Your instructions: Print the rows exactly as they appear, everything from the line containing "This screenshot has height=358, width=550." down to the line containing "This screenshot has height=753, width=995.", including both of those lines.

=== Begin Enclosure ===

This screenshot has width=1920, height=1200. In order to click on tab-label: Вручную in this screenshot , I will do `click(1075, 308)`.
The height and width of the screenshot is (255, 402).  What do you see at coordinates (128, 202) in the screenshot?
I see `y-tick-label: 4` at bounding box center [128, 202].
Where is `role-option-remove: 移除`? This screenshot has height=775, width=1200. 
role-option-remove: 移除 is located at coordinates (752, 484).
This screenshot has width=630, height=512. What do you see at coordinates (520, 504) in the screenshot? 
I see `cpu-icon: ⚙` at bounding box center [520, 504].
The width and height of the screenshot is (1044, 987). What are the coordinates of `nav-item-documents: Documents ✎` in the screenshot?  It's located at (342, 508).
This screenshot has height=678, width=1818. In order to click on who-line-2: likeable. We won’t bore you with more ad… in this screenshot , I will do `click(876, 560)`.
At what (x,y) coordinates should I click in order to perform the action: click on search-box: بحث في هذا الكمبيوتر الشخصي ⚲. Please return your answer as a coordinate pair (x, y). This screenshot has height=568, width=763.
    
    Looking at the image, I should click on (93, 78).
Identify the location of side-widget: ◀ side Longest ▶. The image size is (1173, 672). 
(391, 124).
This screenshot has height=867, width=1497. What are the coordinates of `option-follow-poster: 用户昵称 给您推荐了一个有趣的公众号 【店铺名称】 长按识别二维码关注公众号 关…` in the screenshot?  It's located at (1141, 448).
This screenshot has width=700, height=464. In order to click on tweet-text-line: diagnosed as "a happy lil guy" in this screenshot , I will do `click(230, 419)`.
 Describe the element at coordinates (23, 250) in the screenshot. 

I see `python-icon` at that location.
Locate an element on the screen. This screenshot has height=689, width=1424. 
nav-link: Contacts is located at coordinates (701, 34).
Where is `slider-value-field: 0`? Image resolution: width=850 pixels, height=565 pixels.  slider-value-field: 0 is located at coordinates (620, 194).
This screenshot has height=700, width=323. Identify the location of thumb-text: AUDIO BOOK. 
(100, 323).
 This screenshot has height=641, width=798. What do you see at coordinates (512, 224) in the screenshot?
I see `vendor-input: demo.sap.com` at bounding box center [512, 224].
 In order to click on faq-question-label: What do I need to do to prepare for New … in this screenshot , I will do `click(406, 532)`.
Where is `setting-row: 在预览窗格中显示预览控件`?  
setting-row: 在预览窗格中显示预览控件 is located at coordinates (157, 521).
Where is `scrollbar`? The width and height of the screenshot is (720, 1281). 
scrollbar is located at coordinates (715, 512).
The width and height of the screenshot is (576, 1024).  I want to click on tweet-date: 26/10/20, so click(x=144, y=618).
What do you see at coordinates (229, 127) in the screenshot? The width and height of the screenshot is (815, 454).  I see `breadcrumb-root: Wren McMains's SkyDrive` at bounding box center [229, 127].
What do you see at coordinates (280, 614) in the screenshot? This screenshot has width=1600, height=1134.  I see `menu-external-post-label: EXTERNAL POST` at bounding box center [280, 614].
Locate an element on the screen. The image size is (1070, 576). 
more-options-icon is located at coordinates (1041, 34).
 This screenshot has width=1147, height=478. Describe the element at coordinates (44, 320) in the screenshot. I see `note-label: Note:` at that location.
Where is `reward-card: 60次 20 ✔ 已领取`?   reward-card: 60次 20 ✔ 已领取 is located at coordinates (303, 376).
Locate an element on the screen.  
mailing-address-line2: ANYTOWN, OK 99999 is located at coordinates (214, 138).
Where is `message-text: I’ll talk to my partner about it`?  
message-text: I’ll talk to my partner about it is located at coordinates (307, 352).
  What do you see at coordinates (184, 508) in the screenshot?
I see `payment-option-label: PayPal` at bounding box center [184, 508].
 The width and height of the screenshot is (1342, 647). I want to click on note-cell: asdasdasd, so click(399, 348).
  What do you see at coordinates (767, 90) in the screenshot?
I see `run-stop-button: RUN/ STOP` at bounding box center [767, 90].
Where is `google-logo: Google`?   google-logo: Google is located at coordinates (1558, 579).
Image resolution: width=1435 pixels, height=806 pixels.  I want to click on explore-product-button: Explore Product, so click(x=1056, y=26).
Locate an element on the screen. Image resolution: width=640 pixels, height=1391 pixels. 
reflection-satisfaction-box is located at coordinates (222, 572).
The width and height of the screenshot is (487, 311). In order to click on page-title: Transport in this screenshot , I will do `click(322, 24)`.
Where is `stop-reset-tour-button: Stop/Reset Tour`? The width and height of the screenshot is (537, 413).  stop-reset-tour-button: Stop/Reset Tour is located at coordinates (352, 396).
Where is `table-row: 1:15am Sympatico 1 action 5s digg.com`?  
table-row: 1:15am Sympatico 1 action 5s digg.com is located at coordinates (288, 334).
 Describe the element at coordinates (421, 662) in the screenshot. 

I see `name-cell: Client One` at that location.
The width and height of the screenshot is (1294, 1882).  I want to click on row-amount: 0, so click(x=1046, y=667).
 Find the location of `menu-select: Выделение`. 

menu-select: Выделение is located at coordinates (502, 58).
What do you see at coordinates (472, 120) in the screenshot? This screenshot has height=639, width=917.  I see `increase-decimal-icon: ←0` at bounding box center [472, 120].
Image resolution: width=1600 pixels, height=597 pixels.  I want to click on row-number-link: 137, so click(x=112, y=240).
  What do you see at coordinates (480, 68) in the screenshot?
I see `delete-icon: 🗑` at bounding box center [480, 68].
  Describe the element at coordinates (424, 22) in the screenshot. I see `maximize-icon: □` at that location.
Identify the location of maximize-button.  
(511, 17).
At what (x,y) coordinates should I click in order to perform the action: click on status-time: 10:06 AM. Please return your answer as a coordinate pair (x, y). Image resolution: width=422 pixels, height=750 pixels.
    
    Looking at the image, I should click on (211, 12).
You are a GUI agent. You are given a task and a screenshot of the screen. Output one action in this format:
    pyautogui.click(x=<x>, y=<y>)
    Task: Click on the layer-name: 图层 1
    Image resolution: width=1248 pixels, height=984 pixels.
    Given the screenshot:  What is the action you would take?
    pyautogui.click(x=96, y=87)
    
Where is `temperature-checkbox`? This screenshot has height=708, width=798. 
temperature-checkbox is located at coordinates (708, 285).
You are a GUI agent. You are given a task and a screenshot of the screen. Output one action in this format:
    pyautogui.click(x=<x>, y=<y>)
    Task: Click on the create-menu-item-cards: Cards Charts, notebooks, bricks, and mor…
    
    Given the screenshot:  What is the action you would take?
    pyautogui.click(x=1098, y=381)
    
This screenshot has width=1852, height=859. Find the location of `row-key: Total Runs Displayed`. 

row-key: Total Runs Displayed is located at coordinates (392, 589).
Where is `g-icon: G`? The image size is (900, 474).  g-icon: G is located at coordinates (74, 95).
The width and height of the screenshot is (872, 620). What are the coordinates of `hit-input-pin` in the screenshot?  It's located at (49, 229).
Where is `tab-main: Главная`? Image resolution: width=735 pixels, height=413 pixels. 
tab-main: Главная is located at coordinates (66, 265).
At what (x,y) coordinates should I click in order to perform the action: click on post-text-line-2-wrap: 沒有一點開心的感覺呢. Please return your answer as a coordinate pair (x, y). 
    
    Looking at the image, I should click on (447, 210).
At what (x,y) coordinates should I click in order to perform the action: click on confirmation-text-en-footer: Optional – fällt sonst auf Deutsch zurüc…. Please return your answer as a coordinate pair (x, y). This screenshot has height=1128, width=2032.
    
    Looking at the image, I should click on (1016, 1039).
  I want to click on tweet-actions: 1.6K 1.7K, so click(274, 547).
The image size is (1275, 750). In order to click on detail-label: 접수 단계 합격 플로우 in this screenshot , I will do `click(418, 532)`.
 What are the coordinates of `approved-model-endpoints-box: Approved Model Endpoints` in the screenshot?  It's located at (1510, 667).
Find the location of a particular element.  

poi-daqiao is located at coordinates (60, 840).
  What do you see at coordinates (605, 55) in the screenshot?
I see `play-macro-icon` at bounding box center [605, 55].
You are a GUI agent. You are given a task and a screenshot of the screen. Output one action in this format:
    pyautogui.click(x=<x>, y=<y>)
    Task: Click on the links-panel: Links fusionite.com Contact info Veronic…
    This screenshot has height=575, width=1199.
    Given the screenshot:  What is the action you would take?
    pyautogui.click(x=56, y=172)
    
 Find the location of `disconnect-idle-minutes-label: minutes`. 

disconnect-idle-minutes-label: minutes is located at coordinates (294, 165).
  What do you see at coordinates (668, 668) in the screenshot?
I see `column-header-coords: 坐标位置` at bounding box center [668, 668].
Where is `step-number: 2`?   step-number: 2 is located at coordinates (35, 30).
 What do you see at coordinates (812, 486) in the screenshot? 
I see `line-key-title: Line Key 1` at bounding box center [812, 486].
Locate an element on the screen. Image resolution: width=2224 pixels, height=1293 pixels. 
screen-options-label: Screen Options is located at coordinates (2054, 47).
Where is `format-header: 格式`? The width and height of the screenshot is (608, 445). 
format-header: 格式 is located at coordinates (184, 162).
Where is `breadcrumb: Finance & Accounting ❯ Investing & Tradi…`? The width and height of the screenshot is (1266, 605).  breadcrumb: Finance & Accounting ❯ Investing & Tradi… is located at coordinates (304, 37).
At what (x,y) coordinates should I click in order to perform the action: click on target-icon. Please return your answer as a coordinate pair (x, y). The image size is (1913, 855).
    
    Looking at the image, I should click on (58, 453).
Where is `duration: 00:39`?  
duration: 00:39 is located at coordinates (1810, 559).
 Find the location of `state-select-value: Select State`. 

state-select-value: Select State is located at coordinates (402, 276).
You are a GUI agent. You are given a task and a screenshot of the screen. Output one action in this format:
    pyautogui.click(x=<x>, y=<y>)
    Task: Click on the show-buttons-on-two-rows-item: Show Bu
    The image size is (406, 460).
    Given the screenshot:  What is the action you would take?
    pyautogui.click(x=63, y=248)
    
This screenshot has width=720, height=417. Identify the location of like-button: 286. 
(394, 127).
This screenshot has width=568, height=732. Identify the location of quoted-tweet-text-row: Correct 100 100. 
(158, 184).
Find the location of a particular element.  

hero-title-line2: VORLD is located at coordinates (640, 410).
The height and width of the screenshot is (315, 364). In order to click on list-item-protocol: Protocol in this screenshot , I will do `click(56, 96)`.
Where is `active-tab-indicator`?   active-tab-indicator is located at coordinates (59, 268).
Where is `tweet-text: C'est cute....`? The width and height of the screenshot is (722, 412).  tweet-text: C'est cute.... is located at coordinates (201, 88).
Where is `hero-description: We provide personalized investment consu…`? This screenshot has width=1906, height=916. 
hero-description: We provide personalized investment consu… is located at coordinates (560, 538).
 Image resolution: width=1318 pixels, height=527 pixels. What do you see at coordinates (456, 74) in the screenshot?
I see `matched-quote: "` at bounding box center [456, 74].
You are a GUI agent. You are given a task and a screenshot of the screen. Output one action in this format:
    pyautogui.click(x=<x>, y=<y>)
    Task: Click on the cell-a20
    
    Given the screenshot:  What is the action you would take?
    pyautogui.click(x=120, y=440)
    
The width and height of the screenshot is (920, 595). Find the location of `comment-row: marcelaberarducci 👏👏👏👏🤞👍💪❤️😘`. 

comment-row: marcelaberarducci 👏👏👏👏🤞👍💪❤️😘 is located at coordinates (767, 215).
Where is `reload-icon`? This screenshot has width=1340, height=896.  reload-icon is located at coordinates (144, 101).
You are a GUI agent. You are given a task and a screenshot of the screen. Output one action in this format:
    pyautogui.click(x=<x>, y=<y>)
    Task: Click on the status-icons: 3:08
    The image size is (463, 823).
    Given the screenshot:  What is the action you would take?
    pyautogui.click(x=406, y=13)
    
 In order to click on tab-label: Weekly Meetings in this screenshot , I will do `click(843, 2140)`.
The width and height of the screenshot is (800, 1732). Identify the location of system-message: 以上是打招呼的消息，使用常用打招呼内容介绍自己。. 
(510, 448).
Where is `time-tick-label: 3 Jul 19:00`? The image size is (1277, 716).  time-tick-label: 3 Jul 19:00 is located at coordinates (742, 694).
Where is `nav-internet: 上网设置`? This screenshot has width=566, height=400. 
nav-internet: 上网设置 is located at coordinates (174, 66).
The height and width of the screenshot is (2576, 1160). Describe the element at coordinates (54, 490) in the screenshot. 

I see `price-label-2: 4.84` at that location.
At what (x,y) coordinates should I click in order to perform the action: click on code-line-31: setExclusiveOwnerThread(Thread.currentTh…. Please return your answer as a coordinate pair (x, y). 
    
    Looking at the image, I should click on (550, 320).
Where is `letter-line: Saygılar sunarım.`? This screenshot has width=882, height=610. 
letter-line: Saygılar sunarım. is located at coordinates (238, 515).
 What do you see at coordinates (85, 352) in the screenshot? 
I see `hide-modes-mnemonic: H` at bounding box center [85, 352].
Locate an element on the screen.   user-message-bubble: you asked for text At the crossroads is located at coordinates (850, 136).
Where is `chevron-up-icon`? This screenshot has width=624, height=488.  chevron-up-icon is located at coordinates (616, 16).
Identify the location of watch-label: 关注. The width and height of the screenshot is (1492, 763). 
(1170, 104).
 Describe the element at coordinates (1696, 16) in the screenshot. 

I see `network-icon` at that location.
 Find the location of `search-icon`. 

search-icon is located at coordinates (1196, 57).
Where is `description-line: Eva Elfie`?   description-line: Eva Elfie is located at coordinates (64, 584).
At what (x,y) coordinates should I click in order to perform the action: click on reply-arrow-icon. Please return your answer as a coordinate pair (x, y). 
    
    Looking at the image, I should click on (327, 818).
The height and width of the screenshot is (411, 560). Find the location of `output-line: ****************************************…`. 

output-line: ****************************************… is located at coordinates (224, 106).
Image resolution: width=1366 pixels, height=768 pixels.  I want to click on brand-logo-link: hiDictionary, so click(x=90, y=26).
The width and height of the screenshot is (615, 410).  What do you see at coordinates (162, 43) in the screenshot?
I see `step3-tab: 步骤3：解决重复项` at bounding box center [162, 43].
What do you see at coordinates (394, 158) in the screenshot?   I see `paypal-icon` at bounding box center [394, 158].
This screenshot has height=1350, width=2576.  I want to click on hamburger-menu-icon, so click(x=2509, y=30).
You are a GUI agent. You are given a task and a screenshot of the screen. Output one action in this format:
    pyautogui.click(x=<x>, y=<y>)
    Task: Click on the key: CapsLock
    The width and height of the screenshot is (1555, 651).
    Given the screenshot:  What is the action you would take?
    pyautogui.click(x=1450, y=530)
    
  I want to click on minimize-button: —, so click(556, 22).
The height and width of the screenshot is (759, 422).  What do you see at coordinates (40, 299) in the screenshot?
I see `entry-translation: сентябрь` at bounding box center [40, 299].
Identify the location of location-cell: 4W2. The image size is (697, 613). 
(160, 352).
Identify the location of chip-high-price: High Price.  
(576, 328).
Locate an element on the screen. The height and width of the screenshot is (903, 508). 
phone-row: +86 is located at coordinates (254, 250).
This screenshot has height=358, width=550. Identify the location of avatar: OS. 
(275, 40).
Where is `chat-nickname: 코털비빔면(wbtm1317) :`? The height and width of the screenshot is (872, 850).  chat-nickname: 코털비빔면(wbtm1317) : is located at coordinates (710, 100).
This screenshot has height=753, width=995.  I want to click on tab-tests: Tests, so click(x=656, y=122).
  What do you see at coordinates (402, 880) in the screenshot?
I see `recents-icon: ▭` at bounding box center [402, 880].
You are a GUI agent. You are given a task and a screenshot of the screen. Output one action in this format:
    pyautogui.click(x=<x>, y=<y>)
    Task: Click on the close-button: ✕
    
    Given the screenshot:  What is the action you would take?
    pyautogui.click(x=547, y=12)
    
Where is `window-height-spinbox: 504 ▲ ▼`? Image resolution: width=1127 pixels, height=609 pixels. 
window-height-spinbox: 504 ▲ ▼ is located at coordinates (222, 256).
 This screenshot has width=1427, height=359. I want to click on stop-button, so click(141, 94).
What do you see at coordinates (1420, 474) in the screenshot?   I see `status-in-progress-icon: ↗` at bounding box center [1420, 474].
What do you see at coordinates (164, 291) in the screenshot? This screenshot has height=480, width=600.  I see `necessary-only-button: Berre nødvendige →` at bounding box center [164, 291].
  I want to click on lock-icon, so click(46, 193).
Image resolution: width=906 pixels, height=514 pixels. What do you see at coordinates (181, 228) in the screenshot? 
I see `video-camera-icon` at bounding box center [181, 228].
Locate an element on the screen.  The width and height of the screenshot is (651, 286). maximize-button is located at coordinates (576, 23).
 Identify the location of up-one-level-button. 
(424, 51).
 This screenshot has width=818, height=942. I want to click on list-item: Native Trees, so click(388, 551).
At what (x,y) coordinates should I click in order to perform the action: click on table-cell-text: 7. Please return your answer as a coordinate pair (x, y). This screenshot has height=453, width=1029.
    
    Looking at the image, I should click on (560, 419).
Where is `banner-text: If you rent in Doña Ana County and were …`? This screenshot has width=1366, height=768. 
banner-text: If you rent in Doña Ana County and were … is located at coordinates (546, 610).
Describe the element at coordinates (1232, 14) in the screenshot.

=== End Enclosure ===

Written solution:
This screenshot has height=358, width=550. Identify the location of avatar: OS. 
(275, 40).
Where is `chat-nickname: 코털비빔면(wbtm1317) :`? The height and width of the screenshot is (872, 850).  chat-nickname: 코털비빔면(wbtm1317) : is located at coordinates (710, 100).
This screenshot has height=753, width=995.  I want to click on tab-tests: Tests, so click(x=656, y=122).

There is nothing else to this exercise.